“Trust the process” is one of the most important Lean mantras. The process is the king of the Lean castle and just like real kings, each process is different. A process is good if:
- it is standard (repeatable: the same situations drive to the same actions)
- it is documented (teachable: everybody knows how things work)
- it is fair (balanced: there is enough people/time/equipment to do things and solve problems)
- it is visible (measurable: problems are easy to find)
- it has a clear owner (actionable: problems are solved)
These rules are easy to list and difficult to fulfill. But even if a process does not follow all of them, it is important to keep them in mind to know what is missing and what must be done next.
“Sticking to the process” is extremely important for several reasons. If the process is not well defined or if it is executed differently each time:
- It is not repeatable: There is no reference to know if the process is working fine or not. This means that there is no clear definition of “good” and this makes very difficult to know if the process is in trouble. Problems are hidden, which is one of the worst things that can happen.
- It is not teachable: teaching is extremely difficult because nobody knows what to expect. The same situation will drive to very different responses. This creates a very confusing environment where teaching and learning are hard things to do.

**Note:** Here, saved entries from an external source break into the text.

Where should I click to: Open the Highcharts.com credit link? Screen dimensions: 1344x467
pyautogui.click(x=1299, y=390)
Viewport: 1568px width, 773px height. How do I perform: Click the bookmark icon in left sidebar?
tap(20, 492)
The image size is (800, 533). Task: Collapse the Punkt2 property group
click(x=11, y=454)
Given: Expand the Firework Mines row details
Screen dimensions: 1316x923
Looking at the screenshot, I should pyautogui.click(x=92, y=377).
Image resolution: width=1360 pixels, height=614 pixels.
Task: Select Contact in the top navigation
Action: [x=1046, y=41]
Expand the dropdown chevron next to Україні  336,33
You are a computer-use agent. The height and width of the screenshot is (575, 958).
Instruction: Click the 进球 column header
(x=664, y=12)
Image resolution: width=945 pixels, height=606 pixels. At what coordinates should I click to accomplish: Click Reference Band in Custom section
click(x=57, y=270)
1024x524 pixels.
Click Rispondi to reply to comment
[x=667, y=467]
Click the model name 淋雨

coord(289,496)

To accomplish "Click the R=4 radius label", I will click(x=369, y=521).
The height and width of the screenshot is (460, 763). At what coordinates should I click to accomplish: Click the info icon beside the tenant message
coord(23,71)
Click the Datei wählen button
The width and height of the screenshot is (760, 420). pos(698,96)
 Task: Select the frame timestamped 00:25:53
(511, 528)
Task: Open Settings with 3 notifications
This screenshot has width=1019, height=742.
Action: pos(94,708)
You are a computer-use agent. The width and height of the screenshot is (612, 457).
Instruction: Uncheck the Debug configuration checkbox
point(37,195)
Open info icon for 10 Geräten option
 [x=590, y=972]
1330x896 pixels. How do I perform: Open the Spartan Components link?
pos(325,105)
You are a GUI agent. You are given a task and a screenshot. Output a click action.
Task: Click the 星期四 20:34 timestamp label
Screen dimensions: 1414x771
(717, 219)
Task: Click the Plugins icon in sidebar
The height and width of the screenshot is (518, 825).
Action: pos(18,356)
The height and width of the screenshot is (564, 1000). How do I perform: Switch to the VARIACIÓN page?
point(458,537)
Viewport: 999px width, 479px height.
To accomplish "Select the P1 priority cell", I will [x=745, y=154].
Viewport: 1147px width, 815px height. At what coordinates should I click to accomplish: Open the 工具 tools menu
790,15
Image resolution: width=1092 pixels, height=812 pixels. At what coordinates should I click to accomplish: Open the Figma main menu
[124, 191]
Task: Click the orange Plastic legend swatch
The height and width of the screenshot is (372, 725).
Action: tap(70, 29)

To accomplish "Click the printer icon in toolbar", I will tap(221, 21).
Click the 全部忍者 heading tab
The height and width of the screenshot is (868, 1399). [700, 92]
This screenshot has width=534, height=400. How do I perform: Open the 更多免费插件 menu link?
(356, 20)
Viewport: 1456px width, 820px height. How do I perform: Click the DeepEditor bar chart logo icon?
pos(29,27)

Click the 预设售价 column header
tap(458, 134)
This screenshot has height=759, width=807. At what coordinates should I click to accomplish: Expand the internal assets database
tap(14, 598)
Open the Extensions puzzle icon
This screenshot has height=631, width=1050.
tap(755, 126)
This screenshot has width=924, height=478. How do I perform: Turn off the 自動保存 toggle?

- It is not balanced: if you don’t know how the process will look like, how can you put the needed people/time/equipment in place? How can you predict capacity or lead time?
- It is not measurable: how can you measure something that can not be seen? Yes, you can take some numbers here and there, but data will not be consistent and comparable, so trends and systematic problems are almost invisible.
- It is difficult to improve: there will be little or no time to think calmly, analyze problems and put robust solutions in place. Even worse, all ideas and improvement actions identified by the workers will be lost, because everybody will do things their own way.
So please, slow down, calm down, don’t worry, don’t hurry and stick to the process!